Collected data

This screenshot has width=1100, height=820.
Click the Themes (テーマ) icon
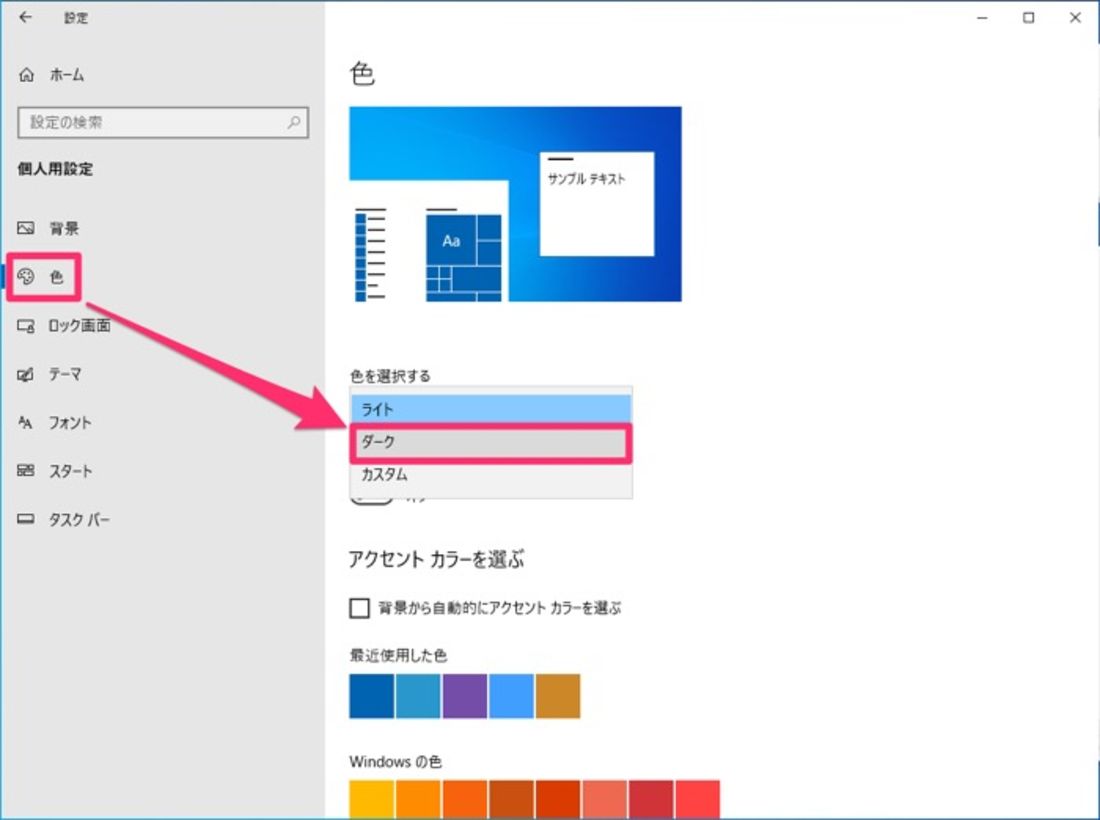click(x=27, y=375)
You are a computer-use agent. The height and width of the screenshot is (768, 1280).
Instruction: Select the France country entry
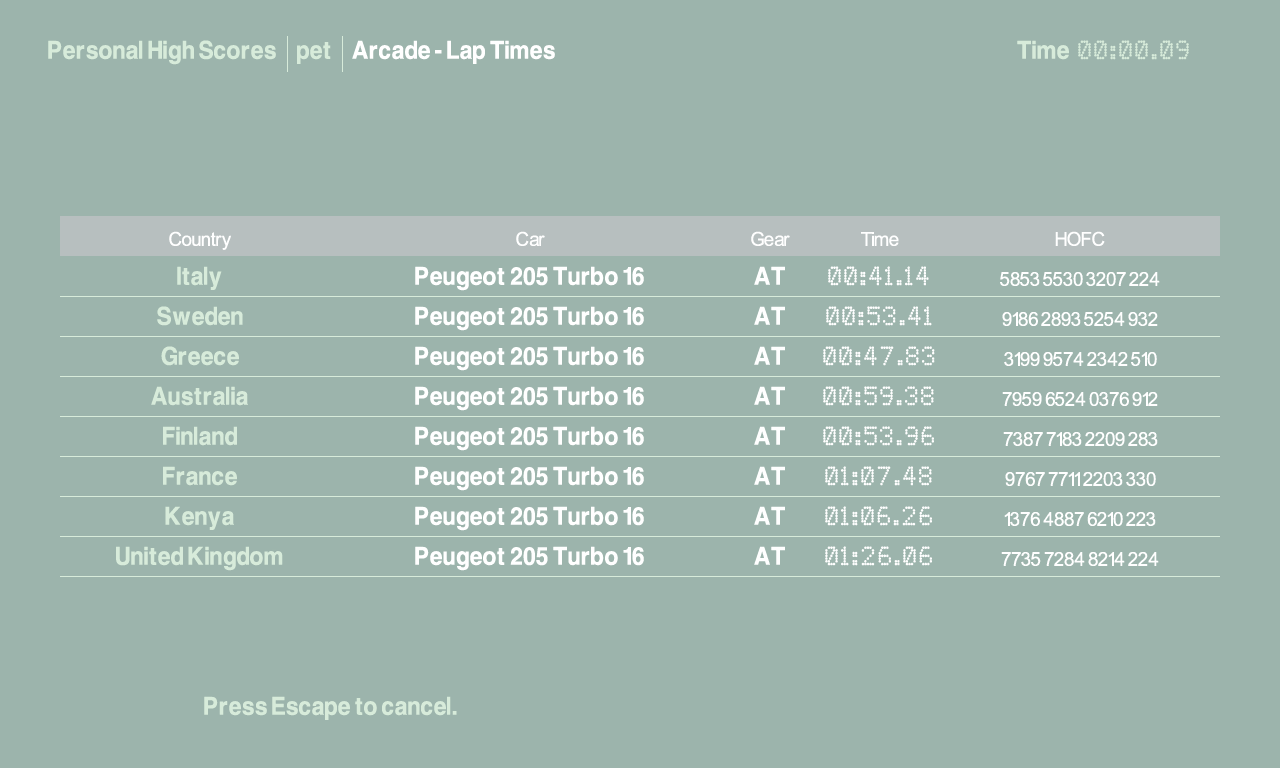coord(199,477)
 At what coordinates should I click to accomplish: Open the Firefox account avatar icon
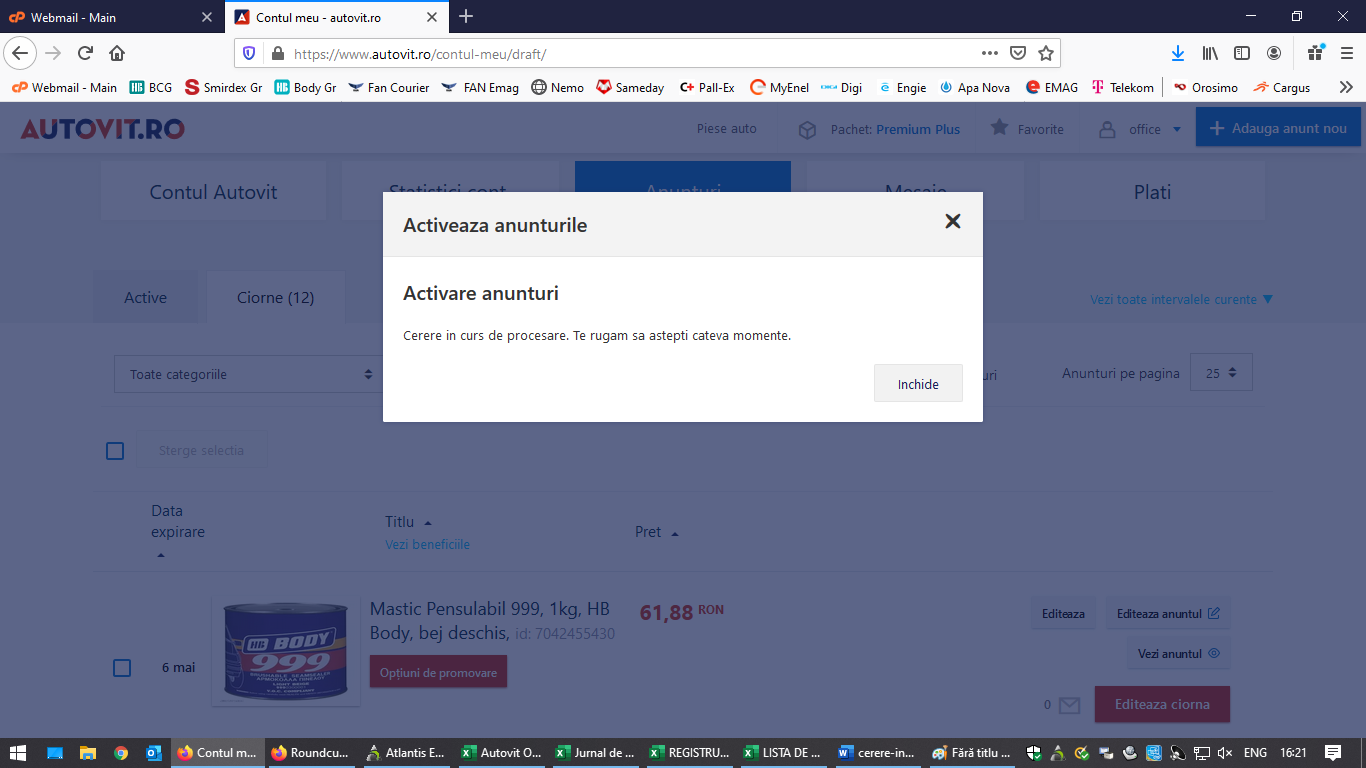1274,53
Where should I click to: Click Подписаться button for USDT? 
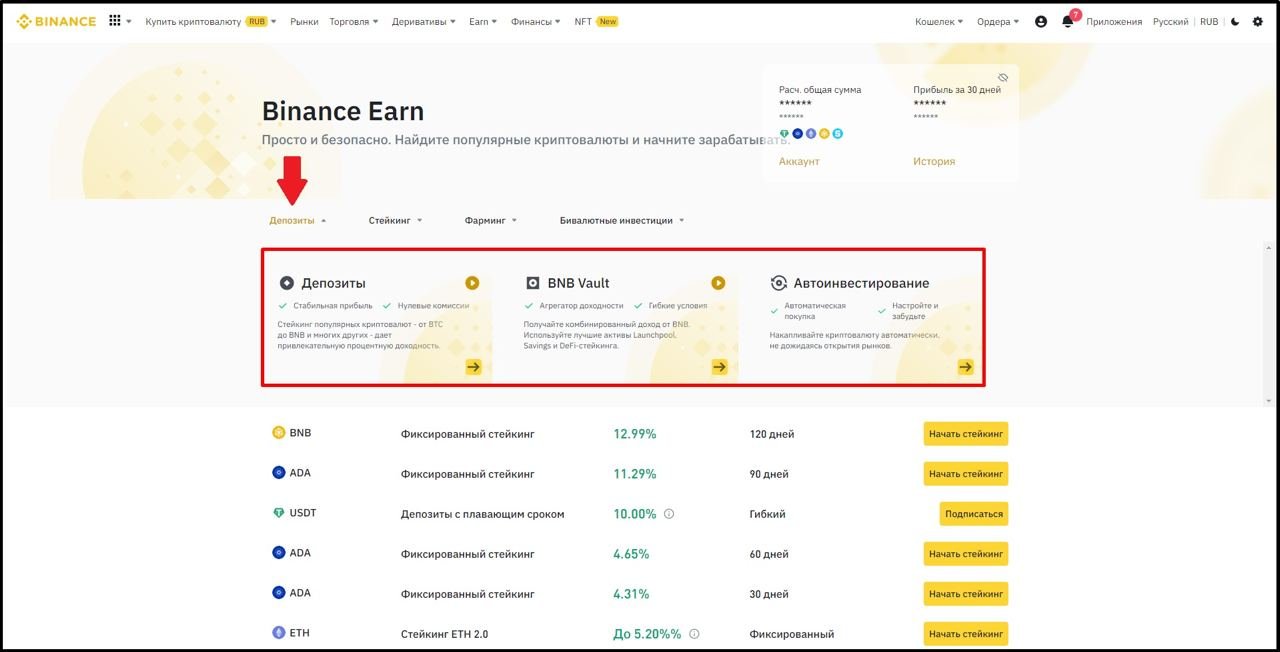click(973, 514)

■ Work item
Your answer should consist of each line of the data above in which the word "height" occurs.

■ Expected output
This screenshot has width=1100, height=820.
You are a computer-use agent. The height and width of the screenshot is (768, 1280).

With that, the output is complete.